Excerpts from a dataset
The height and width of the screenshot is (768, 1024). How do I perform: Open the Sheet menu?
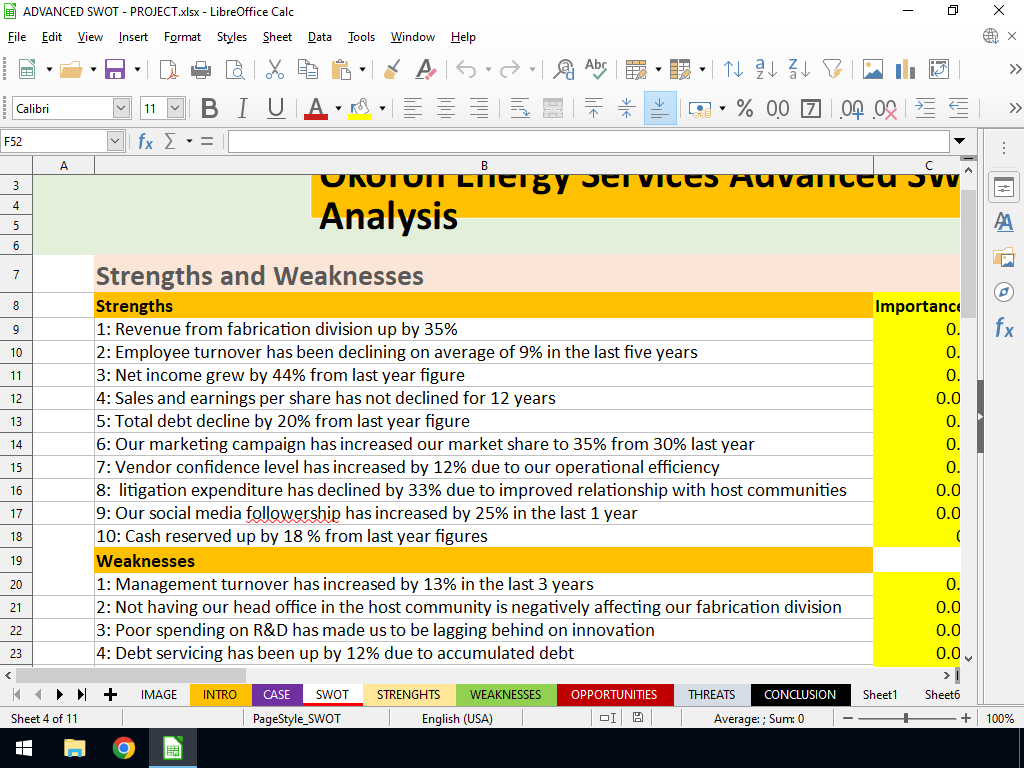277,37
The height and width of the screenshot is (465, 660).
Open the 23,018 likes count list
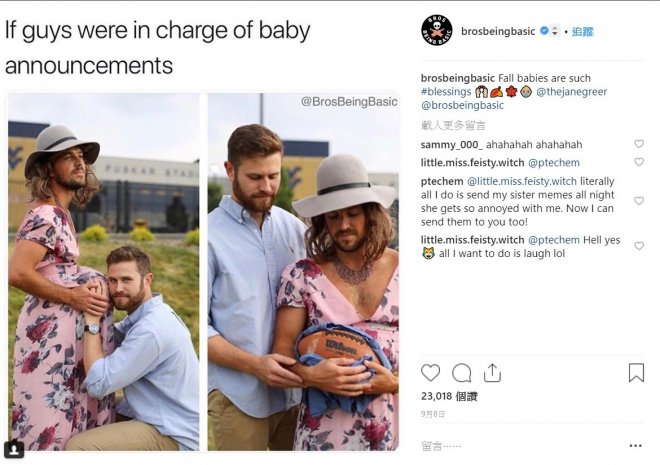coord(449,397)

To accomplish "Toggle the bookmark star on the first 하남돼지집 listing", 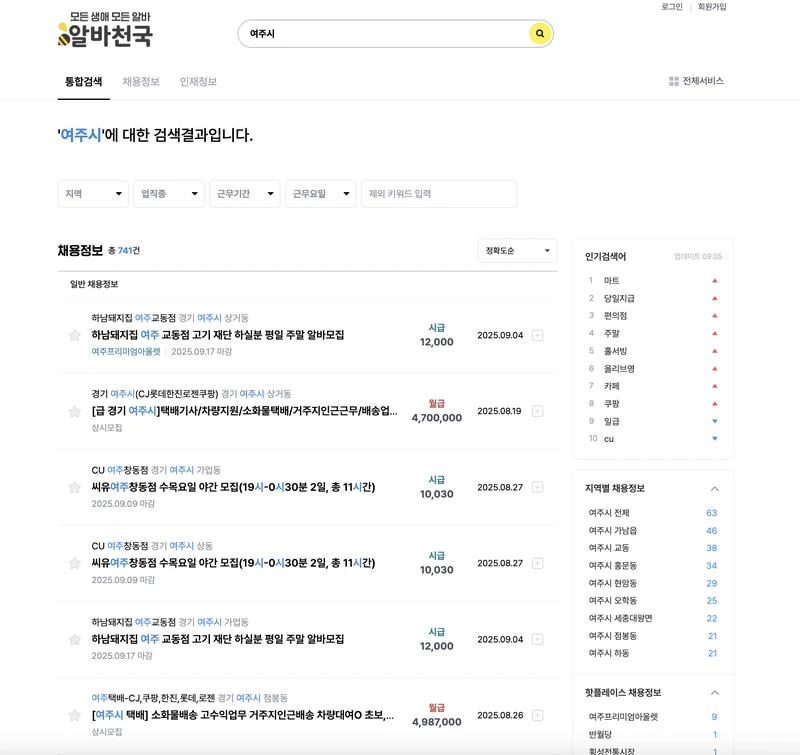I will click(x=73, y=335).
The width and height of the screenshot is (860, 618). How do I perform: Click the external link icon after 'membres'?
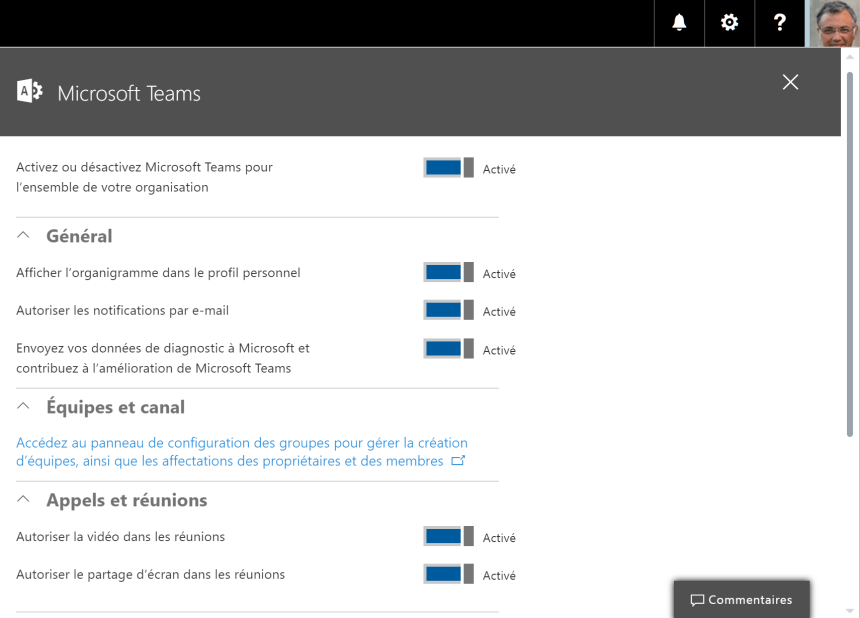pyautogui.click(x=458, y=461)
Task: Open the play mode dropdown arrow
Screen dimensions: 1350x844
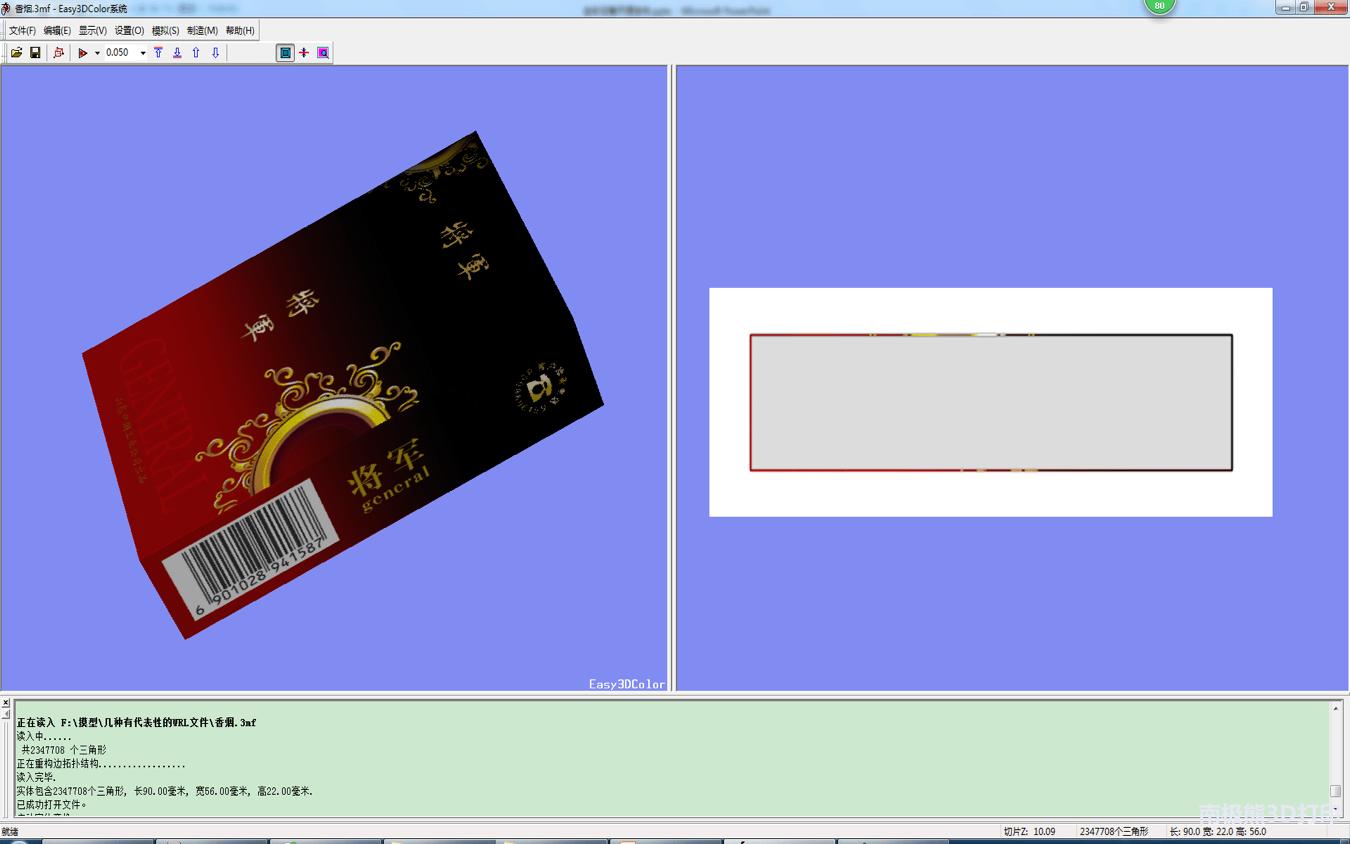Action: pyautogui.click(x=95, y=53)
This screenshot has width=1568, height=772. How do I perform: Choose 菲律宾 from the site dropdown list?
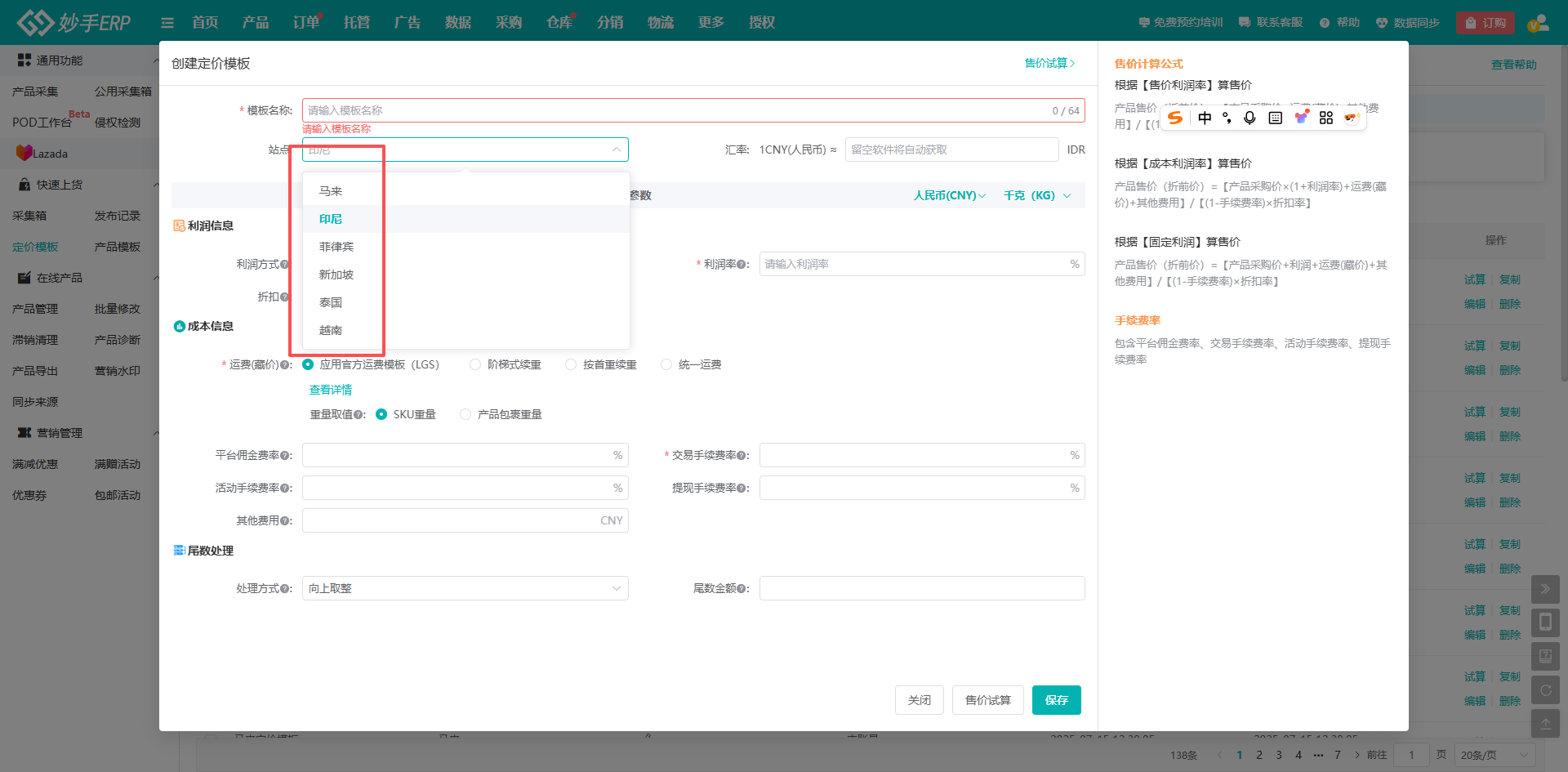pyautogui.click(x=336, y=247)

---

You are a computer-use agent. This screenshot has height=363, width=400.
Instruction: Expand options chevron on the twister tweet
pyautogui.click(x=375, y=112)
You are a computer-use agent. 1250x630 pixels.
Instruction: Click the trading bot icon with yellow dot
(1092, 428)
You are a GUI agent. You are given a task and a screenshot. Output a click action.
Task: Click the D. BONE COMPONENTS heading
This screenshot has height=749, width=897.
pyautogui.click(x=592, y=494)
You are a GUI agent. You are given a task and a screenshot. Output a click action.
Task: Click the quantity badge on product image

---

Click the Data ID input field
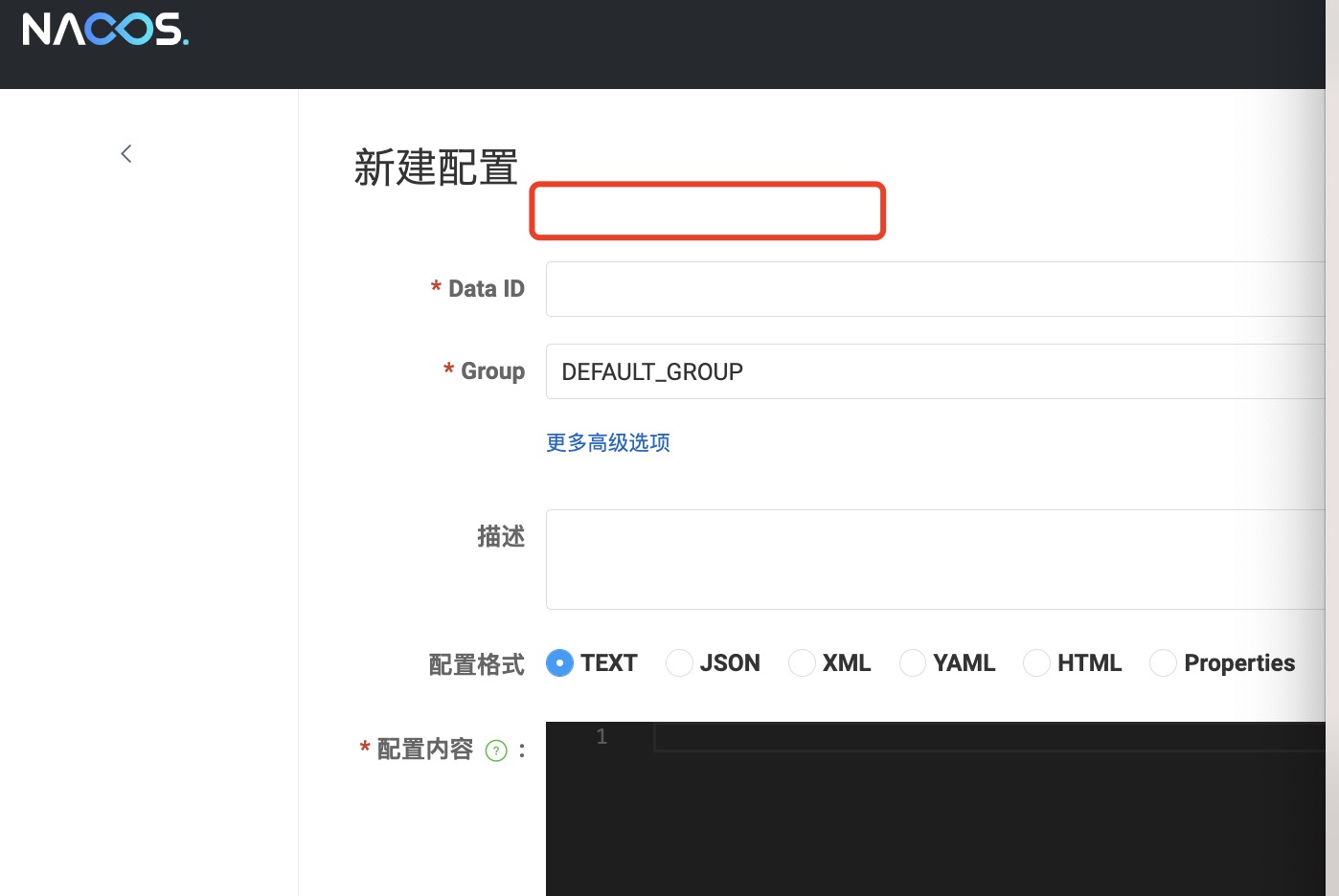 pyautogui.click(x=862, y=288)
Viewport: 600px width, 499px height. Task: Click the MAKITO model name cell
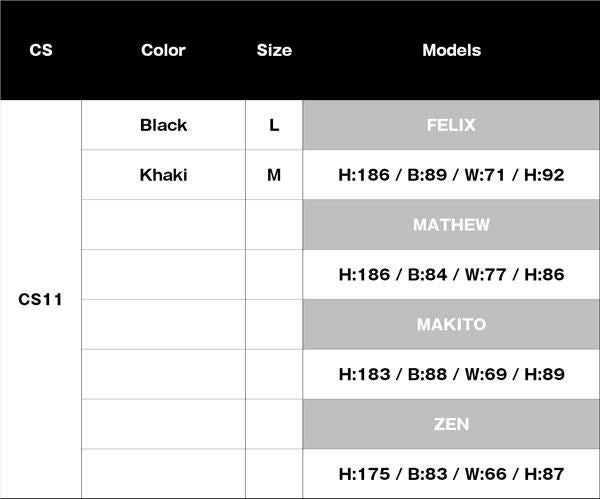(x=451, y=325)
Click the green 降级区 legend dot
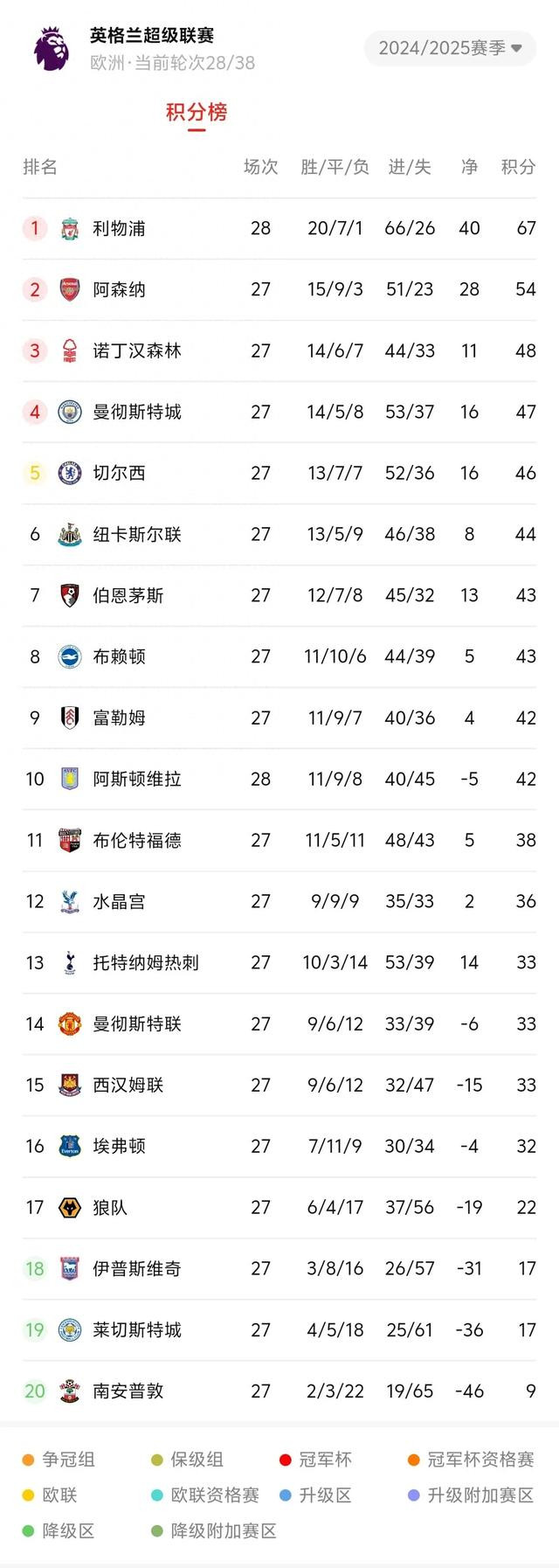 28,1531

## Exercise requirements
Your answer should be the exact lines above from the one with "Task: Click the D. BONE COMPONENTS heading" through the one with "Task: Click the quantity", both included, and nothing besides.

## Exercise answer
Task: Click the D. BONE COMPONENTS heading
This screenshot has height=749, width=897.
pyautogui.click(x=592, y=494)
You are a GUI agent. You are given a task and a screenshot. Output a click action.
Task: Click the quantity badge on product image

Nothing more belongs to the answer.